The fact is in the Age of Internet Shaming there is no such thing as "off-the-clock"
It's very easy to have multiple Twitter accounts (or indeed on pretty much any social media platform), where someone has no idea who you you work for in some of them and only knows as much as you care to reveal.
It would be plenty easy to set up some anon account that argued about game design, where you just let on you worked in the industry.
But then that would not provide the same level of cache about who you work for, winning arguments by the appealing to authority method...
You can't have your cake and eat it too. If you want to be off the clock, remove ties to where you work from where you post.
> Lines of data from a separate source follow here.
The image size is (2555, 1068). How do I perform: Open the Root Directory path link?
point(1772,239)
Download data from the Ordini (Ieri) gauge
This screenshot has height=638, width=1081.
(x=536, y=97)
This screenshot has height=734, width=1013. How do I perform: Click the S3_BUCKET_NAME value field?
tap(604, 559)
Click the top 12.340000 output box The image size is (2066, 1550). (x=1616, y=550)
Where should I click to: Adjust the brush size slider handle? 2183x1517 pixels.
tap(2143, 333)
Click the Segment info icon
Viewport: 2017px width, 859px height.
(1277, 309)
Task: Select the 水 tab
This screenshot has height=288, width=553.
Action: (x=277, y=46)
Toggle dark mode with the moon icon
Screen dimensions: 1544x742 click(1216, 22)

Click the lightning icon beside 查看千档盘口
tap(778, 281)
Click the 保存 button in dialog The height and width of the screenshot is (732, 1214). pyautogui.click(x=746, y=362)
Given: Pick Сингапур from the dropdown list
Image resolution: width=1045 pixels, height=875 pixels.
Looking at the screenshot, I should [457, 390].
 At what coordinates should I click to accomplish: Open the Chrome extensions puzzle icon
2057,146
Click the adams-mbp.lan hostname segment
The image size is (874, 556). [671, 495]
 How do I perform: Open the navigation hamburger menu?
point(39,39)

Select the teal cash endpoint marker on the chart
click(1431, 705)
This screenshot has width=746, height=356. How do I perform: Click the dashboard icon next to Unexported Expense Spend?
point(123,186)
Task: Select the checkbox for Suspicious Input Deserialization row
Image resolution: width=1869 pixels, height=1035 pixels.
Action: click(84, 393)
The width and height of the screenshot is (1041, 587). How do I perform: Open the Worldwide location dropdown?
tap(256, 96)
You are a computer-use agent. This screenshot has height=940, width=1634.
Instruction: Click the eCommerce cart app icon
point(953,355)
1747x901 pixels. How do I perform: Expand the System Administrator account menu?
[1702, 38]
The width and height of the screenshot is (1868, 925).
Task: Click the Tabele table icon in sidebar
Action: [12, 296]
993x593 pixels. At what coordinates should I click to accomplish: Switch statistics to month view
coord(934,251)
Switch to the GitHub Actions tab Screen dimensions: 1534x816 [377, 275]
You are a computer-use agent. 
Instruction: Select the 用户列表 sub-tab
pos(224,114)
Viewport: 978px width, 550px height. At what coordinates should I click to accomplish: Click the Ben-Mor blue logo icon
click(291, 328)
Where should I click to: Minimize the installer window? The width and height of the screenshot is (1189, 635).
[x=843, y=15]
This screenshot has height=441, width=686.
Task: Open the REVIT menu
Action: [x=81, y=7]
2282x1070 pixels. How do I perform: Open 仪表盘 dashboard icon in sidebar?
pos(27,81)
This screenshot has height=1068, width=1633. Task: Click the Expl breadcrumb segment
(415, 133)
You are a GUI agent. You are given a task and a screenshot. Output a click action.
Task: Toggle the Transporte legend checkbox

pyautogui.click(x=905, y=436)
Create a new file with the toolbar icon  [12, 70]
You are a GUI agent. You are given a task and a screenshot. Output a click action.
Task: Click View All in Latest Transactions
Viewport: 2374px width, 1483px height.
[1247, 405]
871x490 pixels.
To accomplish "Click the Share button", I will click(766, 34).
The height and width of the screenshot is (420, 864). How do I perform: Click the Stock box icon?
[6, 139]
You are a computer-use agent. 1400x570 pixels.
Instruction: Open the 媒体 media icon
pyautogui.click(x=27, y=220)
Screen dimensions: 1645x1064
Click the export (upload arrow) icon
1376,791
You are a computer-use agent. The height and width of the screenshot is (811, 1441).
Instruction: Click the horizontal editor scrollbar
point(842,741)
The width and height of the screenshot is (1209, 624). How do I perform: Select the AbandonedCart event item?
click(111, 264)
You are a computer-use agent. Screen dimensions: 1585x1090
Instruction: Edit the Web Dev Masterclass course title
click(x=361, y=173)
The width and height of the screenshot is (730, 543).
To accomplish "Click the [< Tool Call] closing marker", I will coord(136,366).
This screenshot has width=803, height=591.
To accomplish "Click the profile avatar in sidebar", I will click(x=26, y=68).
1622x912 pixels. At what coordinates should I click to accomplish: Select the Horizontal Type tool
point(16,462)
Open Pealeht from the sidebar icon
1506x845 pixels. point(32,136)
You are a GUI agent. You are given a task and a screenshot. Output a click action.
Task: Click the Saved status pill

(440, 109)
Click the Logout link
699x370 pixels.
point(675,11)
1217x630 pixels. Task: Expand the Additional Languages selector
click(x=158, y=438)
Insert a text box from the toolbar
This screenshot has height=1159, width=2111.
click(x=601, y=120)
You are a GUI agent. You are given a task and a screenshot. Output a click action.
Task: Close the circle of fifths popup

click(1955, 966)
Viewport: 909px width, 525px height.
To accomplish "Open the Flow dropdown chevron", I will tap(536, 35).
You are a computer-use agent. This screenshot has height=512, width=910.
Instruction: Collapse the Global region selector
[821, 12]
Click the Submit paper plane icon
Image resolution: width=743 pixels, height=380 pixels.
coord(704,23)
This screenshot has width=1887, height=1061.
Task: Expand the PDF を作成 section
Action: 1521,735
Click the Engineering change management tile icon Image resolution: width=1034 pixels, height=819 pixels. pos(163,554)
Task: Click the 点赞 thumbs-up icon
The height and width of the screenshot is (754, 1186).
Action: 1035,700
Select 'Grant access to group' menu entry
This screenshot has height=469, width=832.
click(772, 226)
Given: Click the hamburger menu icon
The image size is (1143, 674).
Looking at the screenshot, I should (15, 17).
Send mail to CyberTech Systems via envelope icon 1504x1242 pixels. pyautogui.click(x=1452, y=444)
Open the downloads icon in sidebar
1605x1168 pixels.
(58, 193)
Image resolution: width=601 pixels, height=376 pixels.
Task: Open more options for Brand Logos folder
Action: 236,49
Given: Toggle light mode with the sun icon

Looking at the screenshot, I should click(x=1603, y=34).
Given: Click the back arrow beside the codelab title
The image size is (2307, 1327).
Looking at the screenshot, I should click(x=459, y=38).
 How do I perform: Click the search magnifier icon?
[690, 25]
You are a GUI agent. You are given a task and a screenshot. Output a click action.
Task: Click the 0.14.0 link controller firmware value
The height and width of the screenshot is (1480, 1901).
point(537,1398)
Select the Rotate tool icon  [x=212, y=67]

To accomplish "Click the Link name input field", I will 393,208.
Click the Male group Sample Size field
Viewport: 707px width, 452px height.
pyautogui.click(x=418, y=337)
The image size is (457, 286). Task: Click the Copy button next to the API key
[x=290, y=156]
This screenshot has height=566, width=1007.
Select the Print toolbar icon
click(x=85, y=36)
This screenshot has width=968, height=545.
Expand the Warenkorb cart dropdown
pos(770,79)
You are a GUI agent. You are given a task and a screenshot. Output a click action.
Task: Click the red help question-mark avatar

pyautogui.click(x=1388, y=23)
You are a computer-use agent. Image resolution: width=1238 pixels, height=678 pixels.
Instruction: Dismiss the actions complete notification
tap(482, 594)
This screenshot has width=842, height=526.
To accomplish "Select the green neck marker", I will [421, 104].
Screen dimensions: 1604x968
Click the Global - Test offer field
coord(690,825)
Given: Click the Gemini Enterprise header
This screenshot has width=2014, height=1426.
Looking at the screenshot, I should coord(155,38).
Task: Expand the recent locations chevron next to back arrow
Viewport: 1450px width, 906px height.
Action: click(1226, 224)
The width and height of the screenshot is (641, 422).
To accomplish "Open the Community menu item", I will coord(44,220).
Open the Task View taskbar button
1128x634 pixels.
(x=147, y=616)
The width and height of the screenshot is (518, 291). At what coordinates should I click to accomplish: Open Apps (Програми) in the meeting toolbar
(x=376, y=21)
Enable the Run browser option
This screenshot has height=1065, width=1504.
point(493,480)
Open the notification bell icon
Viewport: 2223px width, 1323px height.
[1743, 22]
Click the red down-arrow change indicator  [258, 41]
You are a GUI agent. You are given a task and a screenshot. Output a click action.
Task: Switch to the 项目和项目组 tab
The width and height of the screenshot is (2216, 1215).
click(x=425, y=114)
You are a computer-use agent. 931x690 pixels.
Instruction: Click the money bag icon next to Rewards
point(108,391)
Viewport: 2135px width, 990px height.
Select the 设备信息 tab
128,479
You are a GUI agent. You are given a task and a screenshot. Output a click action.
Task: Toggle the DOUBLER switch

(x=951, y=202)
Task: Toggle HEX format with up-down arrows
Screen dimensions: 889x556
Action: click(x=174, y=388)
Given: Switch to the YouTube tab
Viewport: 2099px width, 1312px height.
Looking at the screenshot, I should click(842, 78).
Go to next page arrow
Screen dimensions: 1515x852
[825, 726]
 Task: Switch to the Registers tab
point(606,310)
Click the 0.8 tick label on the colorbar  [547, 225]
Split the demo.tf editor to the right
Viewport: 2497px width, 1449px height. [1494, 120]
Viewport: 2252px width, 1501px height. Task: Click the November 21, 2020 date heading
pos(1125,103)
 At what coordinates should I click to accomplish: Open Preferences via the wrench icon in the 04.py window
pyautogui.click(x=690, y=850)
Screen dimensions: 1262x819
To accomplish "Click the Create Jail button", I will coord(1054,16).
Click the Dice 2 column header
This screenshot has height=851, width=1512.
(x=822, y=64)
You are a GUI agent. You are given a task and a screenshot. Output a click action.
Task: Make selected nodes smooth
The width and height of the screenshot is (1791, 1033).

"There is more worth loving than we have strength to love." - Brian Jay Stanley
She wrote her thoughts. Someone replied saying what she said is interesting, but on one particular point he disagreed about the relative importance. She went off on her "mansplaining" sexism rant, because they ONLY reason anyone could ever disagree with her on anything would be if they were a sexist pig. Totally impossible for people to have different viewpoints. Disagree with her on just one of her several comments and you're automatically a pig.
The dev who got fired said it's because she's been doing it a few years that nobody should disagree with her about what makes the most fun game design ("telling my how to do my job").
I've been doing my job, and actively studying to learn to do it better, for twenty years. I make sure all my code gets peer review, because I'm still not perfect. People can have ideas different from mine, and they might be good ideas. I actively encourage new people to peer review my work, reminding them "you don't have to be more experienced than me, or better than me, to see where I might have made a mistake or where I could do something better". I actively seek opinions from other people and never once have I attributed their opinions to their genitalia.
You have to go to eighteen levels of straw manning, word twisting mischaracterization to describe Deroir's comments as anything other than polite and constructive.
That shit doesn't fly? I say it did, and hit the fan right in the middle.
We used to have a Bill of Rights. Now, with the rights gone, all we have left is the bill.